Las armas saudíes e Irán

Es inquietante que Estados Unidos haya firmado este sábado un gigantesco acuerdo para armar a Arabia Saudí, por valor de 110.000 millones de dólares, y que los dos países hayan rubricado un preacuerdo para que Arabia Saudí adquiera otros 300.000 millones de dólares en armas durante la próxima década.

En pocos años Riad se ha lanzado a varias aventuras bélicas, empezando por Yemen y terminando por Siria. Es natural que las armas que los saudíes adquieren masivamente se empleen en las guerras en las que están implicados.

Esto indica que vamos a tener más conflictos en los años futuros. En realidad, estos conflictos se presentan como una lucha hegemónica entre los saudíes y los iraníes y la visita de Trump a Riad persigue, según algunos analistas, un plan para establecer un frente militar contra Teherán.

Es muy posible que el contrato firmado el sábado tenga eco en Teherán y que los iraníes se embarquen en la fabricación y adquisición de más armas de Rusia, su principal proveedor.

Pero lo más inquietante de este mes de mayo han sido unas declaraciones del príncipe Mohammed bin Salman, el hijo del rey Salman que es ministro de Defensa y que pese a su corta edad, 31 años, es quien empuja a su país hacia las guerras.

En una entrevista concedida el 3 de mayo, Bin Salman mencionó que Irán se guía por una “ideología extremista”, sugiriendo que Arabia Saudí deberá combatir, no como hasta ahora por fuerzas interpuestas, como ocurre en varios países de la región, sino directamente.

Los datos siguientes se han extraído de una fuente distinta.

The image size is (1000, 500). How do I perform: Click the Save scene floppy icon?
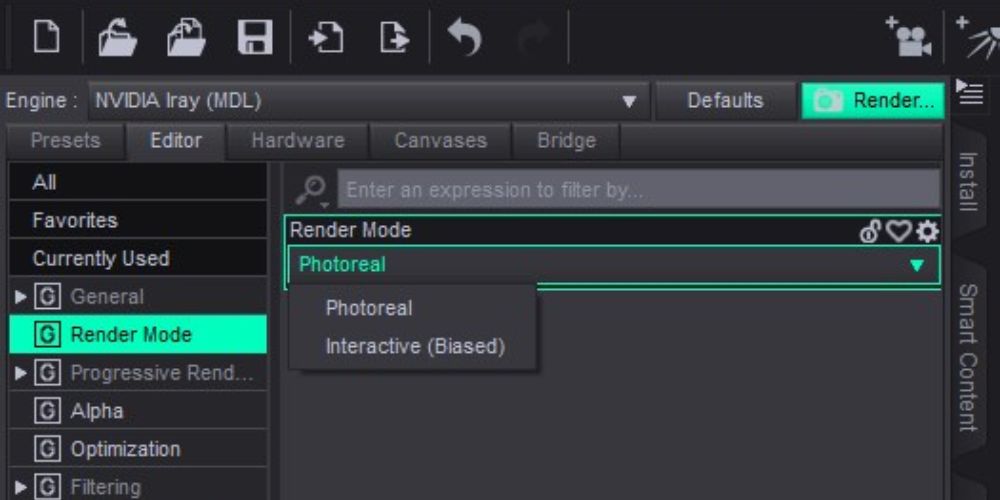[254, 38]
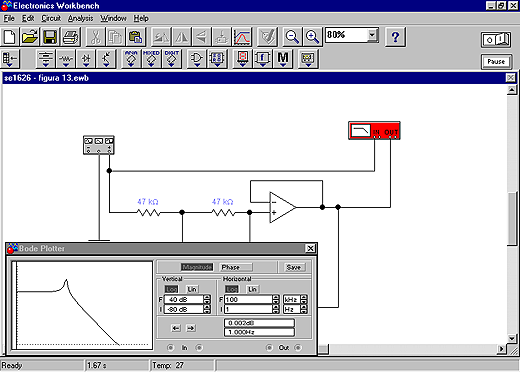Open the Miscellaneous M parts bin

(x=283, y=59)
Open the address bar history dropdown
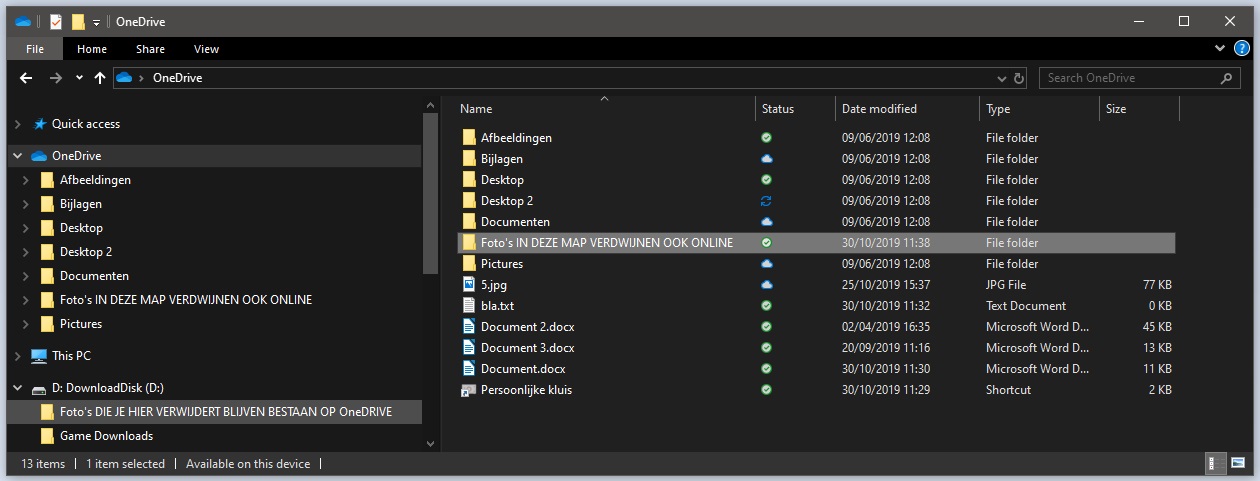Image resolution: width=1260 pixels, height=481 pixels. coord(1002,78)
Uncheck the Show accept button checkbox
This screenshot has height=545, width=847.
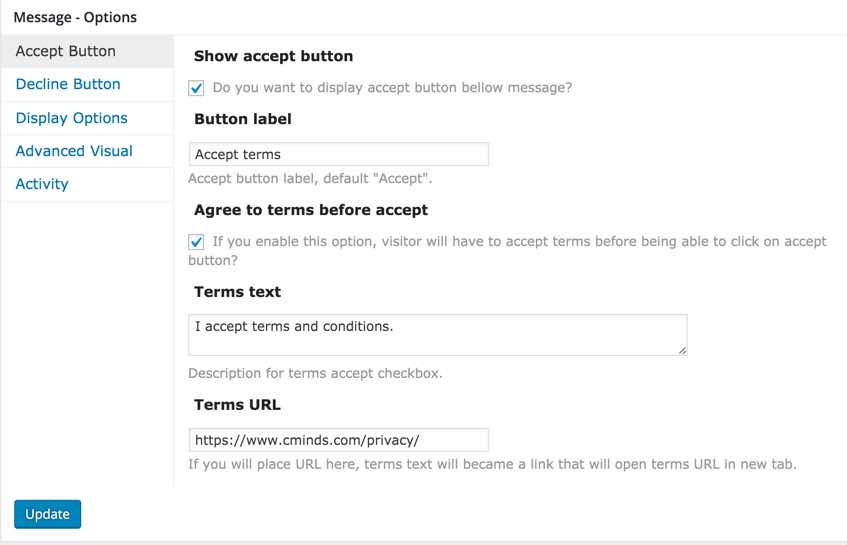[196, 88]

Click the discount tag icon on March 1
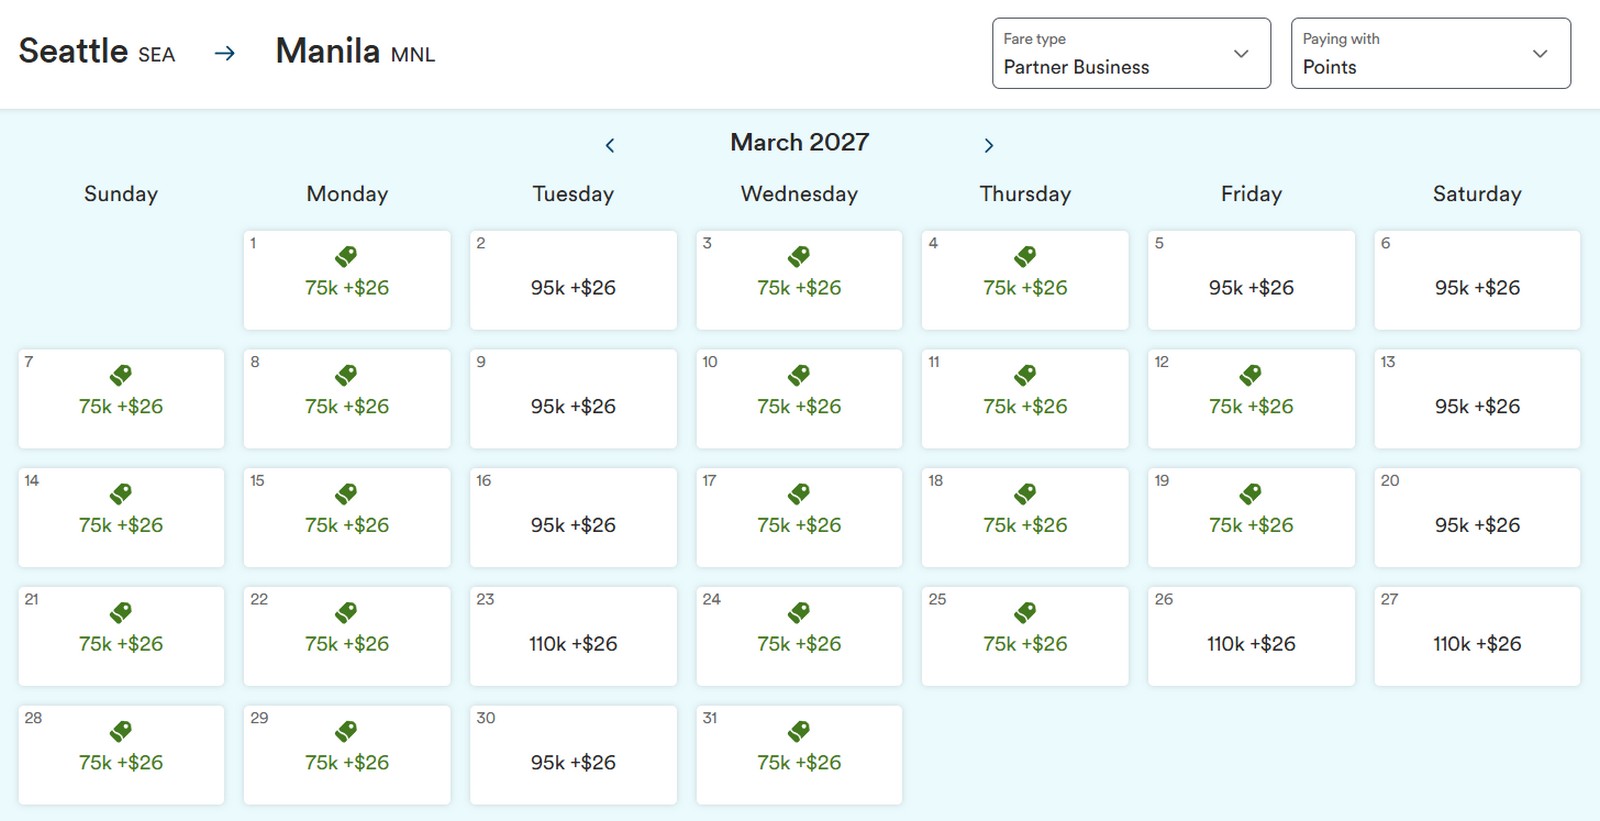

“No esperaremos a que la batalla se desarrolle en Arabia Saudí, sino que trabajaremos para que la batalla se desarrolle en Irán”, dijo Bin Salman en la mencionada entrevista.

En este contexto hay que ver los nuevos contratos de venta de armas americanas, y naturalmente estos contratos deben preocupar a toda la región de Oriente Próximo.

Se ha observado que los contratos ya firmados van a servir para crear un millón de empleos directos en Estados Unidos, así como varios millones de empleos indirectos.

Donald Trump responde así a una de sus primeras consignas durante la campaña: ocuparse en primer lugar de Estados Unidos. Sin embargo, esta manera de hacerlo a costa de los demás no parece demasiado justa ni moral.